▶ YOUR ASSIGNMENT: Lines from the line with "Task: Open the Copilot" to the line with "This screenshot has height=482, width=771." in the entries below, and only those, must be output exactly, with both ends included.

▶ MATERIAL PROVIDED:

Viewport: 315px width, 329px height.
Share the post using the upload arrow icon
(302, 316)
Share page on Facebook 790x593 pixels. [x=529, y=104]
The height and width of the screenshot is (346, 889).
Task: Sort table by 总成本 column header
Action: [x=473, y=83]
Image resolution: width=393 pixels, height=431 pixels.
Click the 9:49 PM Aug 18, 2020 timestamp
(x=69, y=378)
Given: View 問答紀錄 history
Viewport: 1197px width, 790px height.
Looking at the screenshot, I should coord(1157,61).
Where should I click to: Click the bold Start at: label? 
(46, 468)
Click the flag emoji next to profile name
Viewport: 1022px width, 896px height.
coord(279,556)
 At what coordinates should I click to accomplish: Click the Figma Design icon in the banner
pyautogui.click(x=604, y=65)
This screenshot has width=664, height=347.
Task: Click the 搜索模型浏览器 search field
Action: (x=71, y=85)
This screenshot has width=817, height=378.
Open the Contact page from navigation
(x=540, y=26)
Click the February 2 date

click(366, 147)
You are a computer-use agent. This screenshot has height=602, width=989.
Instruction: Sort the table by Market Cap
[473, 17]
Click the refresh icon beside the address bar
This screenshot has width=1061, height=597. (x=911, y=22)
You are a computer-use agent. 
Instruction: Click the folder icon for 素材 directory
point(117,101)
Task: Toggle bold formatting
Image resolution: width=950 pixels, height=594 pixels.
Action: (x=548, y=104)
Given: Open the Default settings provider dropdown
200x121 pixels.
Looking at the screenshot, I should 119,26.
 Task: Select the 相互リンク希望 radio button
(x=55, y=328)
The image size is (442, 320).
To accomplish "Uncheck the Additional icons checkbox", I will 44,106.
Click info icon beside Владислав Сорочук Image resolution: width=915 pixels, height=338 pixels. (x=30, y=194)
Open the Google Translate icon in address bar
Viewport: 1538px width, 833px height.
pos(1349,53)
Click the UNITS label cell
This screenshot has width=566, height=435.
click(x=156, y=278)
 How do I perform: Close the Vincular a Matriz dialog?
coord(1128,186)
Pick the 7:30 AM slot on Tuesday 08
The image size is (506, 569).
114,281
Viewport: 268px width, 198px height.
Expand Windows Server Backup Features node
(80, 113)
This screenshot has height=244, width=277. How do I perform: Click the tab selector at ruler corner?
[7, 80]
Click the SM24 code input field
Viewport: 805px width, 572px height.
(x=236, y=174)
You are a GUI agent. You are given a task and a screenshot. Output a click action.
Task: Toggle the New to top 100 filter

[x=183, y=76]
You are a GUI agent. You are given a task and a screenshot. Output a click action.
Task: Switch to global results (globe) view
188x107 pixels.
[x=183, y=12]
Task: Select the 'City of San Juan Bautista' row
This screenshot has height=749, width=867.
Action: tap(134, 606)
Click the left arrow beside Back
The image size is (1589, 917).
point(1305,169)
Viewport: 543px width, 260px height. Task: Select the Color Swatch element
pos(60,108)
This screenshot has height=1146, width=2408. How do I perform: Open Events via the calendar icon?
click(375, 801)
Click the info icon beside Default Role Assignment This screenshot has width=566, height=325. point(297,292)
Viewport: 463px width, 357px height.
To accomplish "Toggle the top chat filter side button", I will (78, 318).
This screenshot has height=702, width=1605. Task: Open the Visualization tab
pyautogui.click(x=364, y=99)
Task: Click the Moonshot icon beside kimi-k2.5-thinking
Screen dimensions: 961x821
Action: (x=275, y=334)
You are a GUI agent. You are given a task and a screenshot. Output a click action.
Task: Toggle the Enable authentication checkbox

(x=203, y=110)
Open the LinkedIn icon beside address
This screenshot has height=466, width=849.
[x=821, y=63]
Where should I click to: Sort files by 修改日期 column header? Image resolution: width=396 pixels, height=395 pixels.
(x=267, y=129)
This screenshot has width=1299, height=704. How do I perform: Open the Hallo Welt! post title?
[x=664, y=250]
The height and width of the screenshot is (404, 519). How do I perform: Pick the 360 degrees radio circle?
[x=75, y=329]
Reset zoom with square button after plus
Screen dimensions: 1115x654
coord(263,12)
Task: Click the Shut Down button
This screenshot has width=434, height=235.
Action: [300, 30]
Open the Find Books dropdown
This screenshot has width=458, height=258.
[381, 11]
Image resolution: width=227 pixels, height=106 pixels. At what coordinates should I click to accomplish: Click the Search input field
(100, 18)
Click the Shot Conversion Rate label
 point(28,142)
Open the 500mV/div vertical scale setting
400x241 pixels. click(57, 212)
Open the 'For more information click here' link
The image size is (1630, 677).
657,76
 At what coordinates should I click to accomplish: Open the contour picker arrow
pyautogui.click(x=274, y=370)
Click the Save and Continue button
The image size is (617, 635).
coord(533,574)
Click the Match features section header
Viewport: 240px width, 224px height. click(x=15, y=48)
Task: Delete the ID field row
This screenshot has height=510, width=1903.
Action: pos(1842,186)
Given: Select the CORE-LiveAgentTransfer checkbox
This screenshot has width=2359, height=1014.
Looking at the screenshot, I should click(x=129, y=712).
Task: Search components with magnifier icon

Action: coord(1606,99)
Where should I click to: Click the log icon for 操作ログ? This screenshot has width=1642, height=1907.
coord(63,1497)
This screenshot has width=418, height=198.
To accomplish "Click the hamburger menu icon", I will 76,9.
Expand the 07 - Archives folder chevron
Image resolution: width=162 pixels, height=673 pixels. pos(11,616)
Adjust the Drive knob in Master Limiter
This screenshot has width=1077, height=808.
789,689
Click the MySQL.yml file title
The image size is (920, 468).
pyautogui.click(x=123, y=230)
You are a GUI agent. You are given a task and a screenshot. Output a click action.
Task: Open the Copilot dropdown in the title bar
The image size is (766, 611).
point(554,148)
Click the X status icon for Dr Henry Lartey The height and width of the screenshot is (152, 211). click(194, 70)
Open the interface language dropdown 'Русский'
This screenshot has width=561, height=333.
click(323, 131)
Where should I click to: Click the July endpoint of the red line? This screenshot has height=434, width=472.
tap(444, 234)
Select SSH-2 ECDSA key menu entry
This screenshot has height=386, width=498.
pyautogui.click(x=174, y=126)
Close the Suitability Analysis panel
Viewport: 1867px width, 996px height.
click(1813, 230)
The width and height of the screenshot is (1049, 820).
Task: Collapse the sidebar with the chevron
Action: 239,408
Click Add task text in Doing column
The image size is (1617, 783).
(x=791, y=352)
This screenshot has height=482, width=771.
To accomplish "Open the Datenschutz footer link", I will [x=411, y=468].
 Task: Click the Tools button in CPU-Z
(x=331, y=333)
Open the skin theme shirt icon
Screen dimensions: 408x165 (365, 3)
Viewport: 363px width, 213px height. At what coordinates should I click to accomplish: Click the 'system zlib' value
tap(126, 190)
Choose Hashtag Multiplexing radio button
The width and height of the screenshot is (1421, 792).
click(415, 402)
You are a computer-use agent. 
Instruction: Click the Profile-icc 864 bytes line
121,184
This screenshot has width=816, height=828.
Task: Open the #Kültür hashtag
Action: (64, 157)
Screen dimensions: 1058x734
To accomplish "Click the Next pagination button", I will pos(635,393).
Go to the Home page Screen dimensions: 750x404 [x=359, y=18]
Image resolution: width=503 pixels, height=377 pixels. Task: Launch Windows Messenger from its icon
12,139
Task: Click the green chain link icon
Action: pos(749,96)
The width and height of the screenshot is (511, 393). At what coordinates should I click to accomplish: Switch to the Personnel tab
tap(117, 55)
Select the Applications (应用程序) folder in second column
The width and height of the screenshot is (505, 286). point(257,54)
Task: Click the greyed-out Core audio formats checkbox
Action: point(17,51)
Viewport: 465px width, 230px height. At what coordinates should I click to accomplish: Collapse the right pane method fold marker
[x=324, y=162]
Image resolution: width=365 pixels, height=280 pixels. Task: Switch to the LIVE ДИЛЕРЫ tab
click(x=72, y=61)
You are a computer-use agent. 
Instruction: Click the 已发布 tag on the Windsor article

▶ SOLUTION TO THE PROBLEM:
Task: Open the Copilot dropdown in the title bar
The image size is (766, 611).
point(554,148)
Click the X status icon for Dr Henry Lartey The height and width of the screenshot is (152, 211). click(194, 70)
Open the interface language dropdown 'Русский'
This screenshot has width=561, height=333.
click(323, 131)
Where should I click to: Click the July endpoint of the red line? This screenshot has height=434, width=472.
tap(444, 234)
Select SSH-2 ECDSA key menu entry
This screenshot has height=386, width=498.
pyautogui.click(x=174, y=126)
Close the Suitability Analysis panel
Viewport: 1867px width, 996px height.
click(1813, 230)
The width and height of the screenshot is (1049, 820).
Task: Collapse the sidebar with the chevron
Action: 239,408
Click Add task text in Doing column
The image size is (1617, 783).
(x=791, y=352)
This screenshot has height=482, width=771.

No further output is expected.